Section 2: Efficient Scanning with memchr

while !replacement.is_empty() {
    match memchr(b'$', replacement) {
        None => break,  // No more $ characters, exit loop
        Some(i) => {
            // Copy literal text before the $ to output
            dst.extend(&replacement[..i]);
            // Narrow slice to start at the $
            replacement = &replacement[i..];
        }
    }

    // ... handle the $ reference ...
}
// After loop: append any remaining literal text
dst.extend(replacement);

The memchr crate provides SIMD-accelerated byte searching on supported platforms. By narrowing replacement rather than tracking an index, each iteration always starts at a $ character, simplifying the parsing logic.


Section 3: Escape Sequence Handling

// Check if this is an escaped dollar sign ($$)
if replacement.get(1).map_or(false, |&b| b == b'$') {
    dst.push(b'$');           // Output single literal $
    replacement = &replacement[2..];  // Skip both $ characters
    continue;                  // Restart loop to find next $
}

The get(1) returns Option<&u8>, safely handling the case where $ is at the end of the string. The map_or(false, ...) pattern provides a default when the index is out of bounds, avoiding a separate length check.


Section 4: The CaptureRef and Ref Types

/// Represents a parsed capture reference with its position.
/// The lifetime 'a ties this to the input slice for zero-copy parsing.
#[derive(Clone, Copy, Debug, Eq, PartialEq)]
struct CaptureRef<'a> {
    cap: Ref<'a>,    // The actual reference (number or name)
    end: usize,      // Byte position immediately after the reference
}

/// A reference to a capture group - either by index or by name.
/// e.g., `$2`, `$foo`, `${foo}`.
#[derive(Clone, Copy, Debug, Eq, PartialEq)]
enum Ref<'a> {
    Named(&'a str),  // Borrows from input - no allocation
    Number(usize),   // Self-contained, no borrowing needed
}

The end field enables the caller to advance past the reference correctly—${foo} consumes 6 bytes while $foo consumes 4. The lifetime on Ref::Named ensures the borrowed string slice remains valid.

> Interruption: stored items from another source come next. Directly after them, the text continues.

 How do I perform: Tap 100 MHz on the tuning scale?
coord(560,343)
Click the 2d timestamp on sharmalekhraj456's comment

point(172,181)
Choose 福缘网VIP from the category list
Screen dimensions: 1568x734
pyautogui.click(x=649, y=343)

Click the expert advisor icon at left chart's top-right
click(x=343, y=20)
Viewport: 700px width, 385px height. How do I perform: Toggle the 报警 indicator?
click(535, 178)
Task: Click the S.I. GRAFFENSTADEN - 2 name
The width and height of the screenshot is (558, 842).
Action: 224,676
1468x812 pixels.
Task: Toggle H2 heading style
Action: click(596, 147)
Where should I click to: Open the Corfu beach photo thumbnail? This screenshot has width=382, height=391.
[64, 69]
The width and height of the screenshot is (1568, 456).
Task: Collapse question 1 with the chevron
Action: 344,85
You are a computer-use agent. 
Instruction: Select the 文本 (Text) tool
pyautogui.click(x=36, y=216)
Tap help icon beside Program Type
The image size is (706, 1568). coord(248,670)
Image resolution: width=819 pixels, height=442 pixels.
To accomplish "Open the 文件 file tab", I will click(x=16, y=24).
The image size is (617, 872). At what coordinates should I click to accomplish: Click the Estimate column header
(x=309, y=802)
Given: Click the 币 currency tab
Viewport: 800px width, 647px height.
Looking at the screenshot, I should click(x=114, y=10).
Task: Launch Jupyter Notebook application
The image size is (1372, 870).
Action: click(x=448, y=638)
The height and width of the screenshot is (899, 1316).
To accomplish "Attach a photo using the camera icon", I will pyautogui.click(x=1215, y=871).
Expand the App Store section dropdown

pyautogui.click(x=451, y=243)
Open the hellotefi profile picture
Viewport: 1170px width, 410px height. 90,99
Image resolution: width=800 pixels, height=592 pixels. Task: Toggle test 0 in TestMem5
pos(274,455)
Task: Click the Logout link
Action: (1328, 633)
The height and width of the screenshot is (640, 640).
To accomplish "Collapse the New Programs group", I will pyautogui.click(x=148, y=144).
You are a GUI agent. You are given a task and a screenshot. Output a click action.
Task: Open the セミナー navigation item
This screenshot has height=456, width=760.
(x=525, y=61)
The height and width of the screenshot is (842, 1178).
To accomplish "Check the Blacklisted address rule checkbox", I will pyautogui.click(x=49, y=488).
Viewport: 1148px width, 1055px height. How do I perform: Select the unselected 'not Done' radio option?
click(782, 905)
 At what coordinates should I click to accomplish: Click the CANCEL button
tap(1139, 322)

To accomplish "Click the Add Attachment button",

Section 5: The From Trait Implementations

impl<'a> From<&'a str> for Ref<'a> {
    #[inline]
    fn from(x: &'a str) -> Ref<'a> {
        Ref::Named(x)  // Lifetime flows from input to output
    }
}

impl From<usize> for Ref<'static> {
    #[inline]
    fn from(x: usize) -> Ref<'static> {
        Ref::Number(x)  // 'static because numbers don't borrow
    }
}

// Test macro exploiting the From implementations
macro_rules! c {
    ($name_or_number:expr, $pos:expr) => {
        CaptureRef { cap: $name_or_number.into(), end: $pos }
    };
}

// Usage in tests:
// c!("foo", 4)  -> CaptureRef with Named("foo")
// c!(5, 2)      -> CaptureRef with Number(5)

The difference in lifetimes ('a vs 'static) reflects a real semantic distinction: named references borrow from their source, while numeric references are independent values.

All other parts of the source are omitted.